Credit Union Distributed Denial of Services – Mitigation Services – How do they Work?
If you work for a credit union or are concerned about a group of hackers targeting your company – you may be worried about Distributed Denial of Service Attacks. Recently – there seems to be growing concern about DDoS attacks against credit unions. Just in the last few weeks alone – there have been multiple attacks taking down credit union websites.
Denial of Service (DoS) attacks are nothing new, but given the explosive growth in worldwide network speeds and home computing (Especially outside of the US) DDoS has changed the game. The technical classification of DoS and DDoS attacks is a “Brute Force Attack.” This means that the attacking system(s) do their best to flood or crash your systems through a very large amount of basic, typical tasks. Think about ten people shouting at you all at the same time.
If you have heard all the buzz about DDoS (Distributed Denial of Service) attacks and began looking into mitigation solutions, this will be a good primer for you. DDoS Attacks have been pointed at everything from “The Dog Whisperer’s” website, to Video Game networks, to Credit Unions, and to the US Government.

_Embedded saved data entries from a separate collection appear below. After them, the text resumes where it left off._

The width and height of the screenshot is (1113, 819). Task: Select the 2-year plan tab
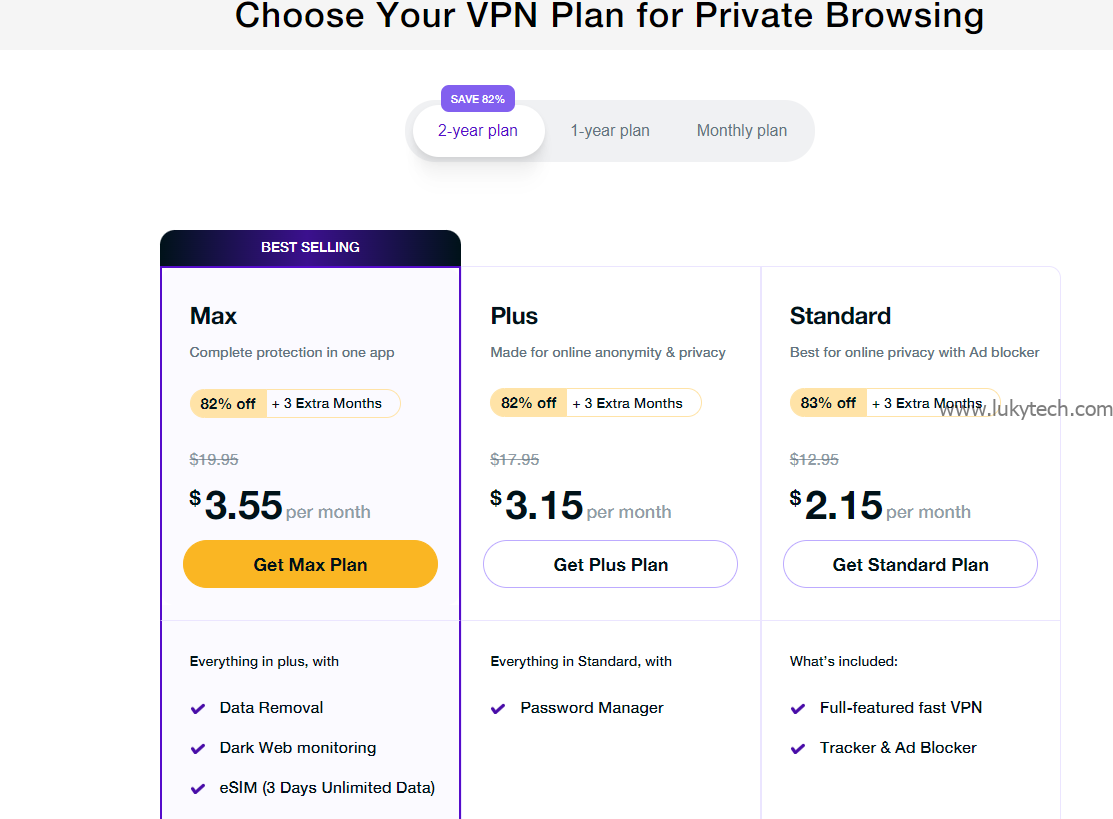tap(478, 131)
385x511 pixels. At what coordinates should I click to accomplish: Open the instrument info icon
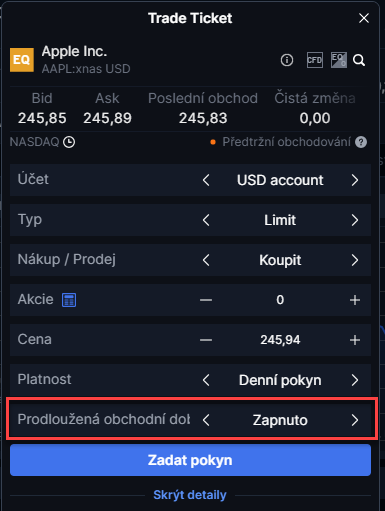tap(287, 60)
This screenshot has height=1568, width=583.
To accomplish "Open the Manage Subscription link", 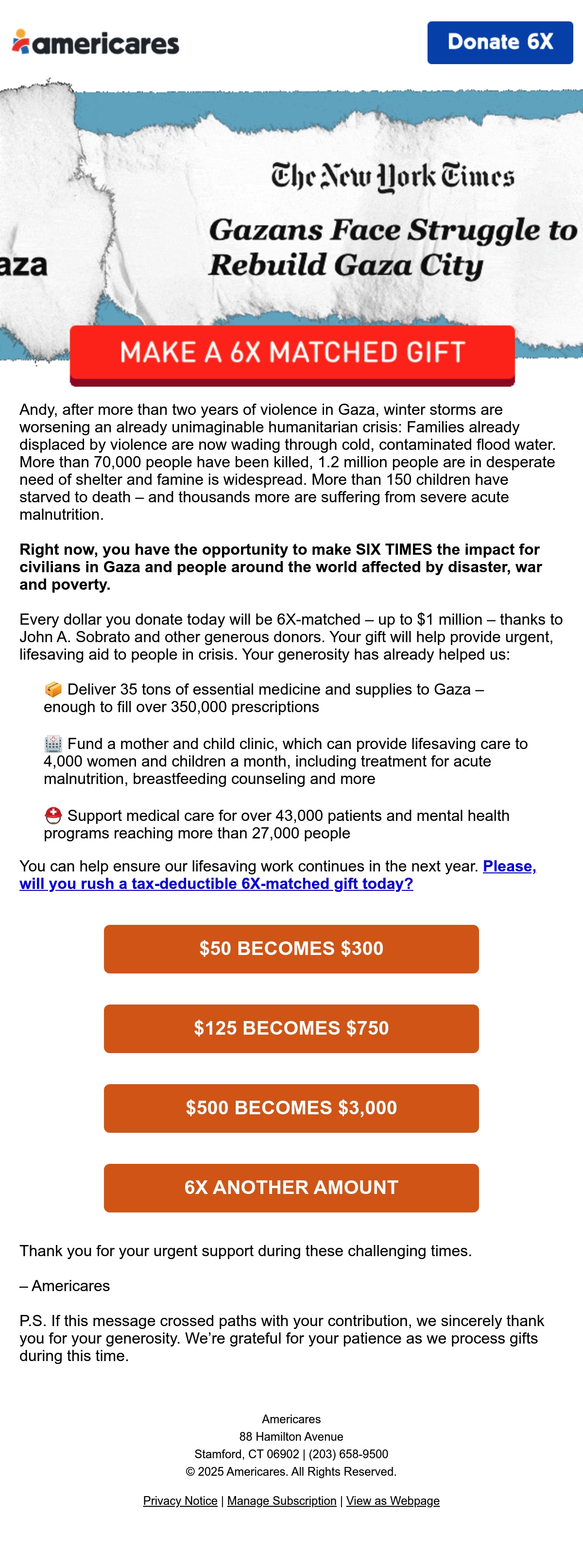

The extra “D” exponentially increases the effectiveness & disruptiveness of attacks. The extra “D” (Distributed) refers to the spread out nature and quantity of attacking machines. Using networks of “slave machines” (Usually mal-ware infected PCs) from across the world all of those individual clients are pointed at your website with the goal of slowing to a crawl or crashing your web servers via endless, pointless network traffic and requests of your servers. Imagine as each additional person shouts at you – the more and more people shouting the harder and harder it is to understand what anyone is saying. Home football teams use this tactic all the time against the opposing offense.
DDoS Mitigation Tools
In their most simple form, DDoS mitigation tools are remote network traffic filters. Some are activated by an IT professional on the client side when they see something unusual, some automatically detect undesired traffic, and some services are just always on and constantly filtering all traffic. Obviously there are cost implications related to these three different scenarios, but at the end of the day, once an attack has been detected they will all do the same thing…prevent undesired traffic from hitting your network/servers.
There are basically two types of mitigation services. Appliance based and network based. Either way – the strategy is essentially the same – allow the volume to go into a black hole of some sort while filtering through the good traffic. Both types are pretty expensive (between $5 and $10k a month) based on the top providers. Ultimately what you need to look for is how much capacity the black hole (DDoS mitigation tool) has.
Challenges for Credit Unions
Capacity – The normal DDoS attack generates around 1 or 2 GB of traffic. Our experience is that the average credit union has about 20 to 100 mb of capacity. Obviously, having a solution that can consume and reroute 1 or 2 GB of traffic is the only thing that can really fix the problem quickly.
Expertise – Being able to quickly reroute and separate the good from bad traffic requires senior level network engineers and good plan. It also probably requires testing and creativity. Most credit unions in our experience can’t afford to have the expertise sitting around just in case.
DDoS is a hot topic in the IT world right now and we are going to continue discussing DDoS threats, solutions, best practices and what CUs can do about it.